═══ DATA FOR THE TASK

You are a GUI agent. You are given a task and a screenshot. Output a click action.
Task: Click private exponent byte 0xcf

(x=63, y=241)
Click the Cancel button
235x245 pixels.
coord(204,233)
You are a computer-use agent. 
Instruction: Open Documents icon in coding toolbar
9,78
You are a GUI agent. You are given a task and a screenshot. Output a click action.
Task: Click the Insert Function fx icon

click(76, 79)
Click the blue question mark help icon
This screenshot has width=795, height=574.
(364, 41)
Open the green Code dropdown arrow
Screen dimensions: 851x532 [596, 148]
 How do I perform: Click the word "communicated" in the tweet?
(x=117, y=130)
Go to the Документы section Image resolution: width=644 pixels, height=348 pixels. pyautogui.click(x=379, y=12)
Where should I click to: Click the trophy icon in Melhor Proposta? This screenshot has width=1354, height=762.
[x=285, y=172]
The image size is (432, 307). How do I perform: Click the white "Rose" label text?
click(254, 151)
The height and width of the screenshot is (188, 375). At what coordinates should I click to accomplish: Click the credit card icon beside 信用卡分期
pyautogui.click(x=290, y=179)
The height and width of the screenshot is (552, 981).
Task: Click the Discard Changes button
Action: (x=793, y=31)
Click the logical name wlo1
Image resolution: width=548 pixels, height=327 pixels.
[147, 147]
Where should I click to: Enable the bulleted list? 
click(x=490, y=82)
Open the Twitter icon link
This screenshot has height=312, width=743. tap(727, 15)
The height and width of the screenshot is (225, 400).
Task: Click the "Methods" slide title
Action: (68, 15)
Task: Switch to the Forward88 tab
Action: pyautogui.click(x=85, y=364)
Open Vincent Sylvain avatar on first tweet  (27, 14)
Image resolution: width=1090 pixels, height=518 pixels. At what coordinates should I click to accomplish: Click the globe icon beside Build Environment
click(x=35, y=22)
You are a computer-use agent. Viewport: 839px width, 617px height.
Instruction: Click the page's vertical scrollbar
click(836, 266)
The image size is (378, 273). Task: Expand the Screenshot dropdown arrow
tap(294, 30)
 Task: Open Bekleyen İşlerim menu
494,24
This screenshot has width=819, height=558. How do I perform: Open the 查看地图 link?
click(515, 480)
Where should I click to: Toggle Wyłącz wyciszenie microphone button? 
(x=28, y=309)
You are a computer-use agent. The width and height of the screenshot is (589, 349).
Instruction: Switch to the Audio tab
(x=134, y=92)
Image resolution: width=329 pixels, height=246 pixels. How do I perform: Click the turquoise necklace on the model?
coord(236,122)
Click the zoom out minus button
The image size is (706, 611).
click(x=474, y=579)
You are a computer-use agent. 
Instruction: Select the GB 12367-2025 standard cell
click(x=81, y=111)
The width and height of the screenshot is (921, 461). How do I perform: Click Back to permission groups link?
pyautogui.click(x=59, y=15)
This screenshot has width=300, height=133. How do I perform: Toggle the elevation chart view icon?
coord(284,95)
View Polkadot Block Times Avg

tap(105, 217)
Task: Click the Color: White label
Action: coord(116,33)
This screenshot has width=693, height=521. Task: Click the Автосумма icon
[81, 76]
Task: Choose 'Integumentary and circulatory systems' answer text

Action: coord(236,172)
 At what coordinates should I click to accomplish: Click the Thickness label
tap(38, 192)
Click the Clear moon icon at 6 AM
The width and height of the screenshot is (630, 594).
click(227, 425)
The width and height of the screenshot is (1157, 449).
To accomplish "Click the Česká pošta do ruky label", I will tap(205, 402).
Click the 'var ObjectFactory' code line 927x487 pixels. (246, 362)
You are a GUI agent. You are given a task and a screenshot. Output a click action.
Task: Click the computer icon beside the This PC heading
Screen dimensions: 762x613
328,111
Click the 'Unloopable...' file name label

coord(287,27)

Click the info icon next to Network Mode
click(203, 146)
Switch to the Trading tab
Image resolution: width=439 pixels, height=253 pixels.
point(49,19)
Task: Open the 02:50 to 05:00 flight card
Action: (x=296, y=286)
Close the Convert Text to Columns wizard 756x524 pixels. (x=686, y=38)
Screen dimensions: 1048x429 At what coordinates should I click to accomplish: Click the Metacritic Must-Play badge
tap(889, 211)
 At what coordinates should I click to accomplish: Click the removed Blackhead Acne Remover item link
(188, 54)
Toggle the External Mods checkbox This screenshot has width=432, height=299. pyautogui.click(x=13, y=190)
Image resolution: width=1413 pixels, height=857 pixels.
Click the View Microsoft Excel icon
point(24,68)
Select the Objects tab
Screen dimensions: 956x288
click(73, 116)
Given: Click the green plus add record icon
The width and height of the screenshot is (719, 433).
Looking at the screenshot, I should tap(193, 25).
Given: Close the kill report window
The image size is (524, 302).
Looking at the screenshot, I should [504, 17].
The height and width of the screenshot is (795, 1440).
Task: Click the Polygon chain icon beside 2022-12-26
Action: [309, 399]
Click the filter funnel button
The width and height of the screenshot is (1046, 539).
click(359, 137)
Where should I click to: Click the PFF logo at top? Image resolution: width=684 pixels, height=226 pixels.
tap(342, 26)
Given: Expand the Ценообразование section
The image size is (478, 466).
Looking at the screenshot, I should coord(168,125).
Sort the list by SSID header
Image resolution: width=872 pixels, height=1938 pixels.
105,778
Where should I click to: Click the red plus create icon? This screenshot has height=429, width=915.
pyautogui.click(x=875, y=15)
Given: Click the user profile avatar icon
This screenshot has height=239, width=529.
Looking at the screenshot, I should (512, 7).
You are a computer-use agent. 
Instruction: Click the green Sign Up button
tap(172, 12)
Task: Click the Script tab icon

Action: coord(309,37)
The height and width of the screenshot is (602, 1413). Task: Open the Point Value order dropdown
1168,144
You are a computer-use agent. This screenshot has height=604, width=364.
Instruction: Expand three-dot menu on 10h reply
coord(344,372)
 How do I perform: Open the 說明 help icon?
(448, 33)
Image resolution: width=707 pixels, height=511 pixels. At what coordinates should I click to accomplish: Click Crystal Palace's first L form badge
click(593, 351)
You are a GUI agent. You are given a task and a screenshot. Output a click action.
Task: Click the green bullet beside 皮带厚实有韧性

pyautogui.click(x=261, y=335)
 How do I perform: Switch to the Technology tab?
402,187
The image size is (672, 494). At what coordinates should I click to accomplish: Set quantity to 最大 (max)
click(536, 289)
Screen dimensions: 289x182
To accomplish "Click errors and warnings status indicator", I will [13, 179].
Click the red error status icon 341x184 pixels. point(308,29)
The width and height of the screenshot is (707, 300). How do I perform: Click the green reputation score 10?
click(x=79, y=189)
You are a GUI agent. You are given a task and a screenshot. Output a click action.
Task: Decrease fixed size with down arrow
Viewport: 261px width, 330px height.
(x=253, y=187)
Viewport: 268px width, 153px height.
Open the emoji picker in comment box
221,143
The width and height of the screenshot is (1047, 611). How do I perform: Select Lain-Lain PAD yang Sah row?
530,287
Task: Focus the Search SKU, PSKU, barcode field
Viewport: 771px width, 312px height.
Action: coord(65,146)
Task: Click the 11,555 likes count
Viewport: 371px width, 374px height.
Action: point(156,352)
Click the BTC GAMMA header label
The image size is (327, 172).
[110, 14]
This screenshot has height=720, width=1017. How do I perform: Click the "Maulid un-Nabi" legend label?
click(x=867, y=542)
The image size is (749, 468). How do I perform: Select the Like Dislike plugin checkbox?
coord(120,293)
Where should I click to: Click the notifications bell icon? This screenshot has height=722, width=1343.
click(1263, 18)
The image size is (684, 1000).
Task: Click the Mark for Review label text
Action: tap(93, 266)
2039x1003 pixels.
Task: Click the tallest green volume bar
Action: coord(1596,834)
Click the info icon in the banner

══════

• WHAT TO WORK ON: Keep only those lines of the records that hold "avatar", and return them.

• REPLY TO THE EXERCISE:
Open Vincent Sylvain avatar on first tweet  (27, 14)
Given: Click the user profile avatar icon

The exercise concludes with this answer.